==== Excerpted data ====

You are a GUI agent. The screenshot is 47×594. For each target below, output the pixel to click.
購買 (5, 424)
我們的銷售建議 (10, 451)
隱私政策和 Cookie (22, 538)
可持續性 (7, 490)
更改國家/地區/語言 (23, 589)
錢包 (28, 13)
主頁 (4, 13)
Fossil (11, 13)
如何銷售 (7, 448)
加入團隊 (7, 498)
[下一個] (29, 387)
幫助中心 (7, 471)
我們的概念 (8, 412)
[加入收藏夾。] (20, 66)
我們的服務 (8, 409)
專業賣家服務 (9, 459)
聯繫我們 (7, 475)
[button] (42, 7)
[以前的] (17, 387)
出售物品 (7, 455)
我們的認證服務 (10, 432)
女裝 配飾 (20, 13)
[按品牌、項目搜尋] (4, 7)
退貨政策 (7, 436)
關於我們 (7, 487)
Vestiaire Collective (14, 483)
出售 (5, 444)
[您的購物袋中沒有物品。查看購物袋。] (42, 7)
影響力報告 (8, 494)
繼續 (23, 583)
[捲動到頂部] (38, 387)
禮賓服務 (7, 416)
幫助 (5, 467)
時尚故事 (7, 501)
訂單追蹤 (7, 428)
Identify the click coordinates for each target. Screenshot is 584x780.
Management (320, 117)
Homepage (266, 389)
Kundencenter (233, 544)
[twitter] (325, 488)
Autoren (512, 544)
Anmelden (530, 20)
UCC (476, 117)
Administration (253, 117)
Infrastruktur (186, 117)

====
==== Excerpted data ====

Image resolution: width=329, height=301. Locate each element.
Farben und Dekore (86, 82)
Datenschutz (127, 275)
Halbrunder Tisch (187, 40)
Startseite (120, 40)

====
==== Excerpted data ====

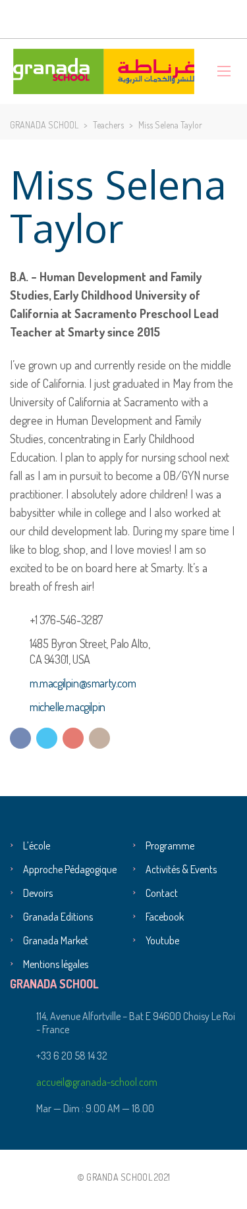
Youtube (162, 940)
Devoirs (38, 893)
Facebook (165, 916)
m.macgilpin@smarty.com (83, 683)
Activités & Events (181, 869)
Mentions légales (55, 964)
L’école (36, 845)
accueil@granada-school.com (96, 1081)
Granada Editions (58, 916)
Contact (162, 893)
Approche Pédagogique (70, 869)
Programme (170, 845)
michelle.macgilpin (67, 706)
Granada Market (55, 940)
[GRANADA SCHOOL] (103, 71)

====

Given instruction:
Take the listing from the line that has "Programme (170, 845)" through the line that has "[GRANADA SCHOOL] (103, 71)", and write out only those lines with "Market" changed to "Shop" and everything else left the same.

Solution to the exercise:
Programme (170, 845)
michelle.macgilpin (67, 706)
Granada Shop (55, 940)
[GRANADA SCHOOL] (103, 71)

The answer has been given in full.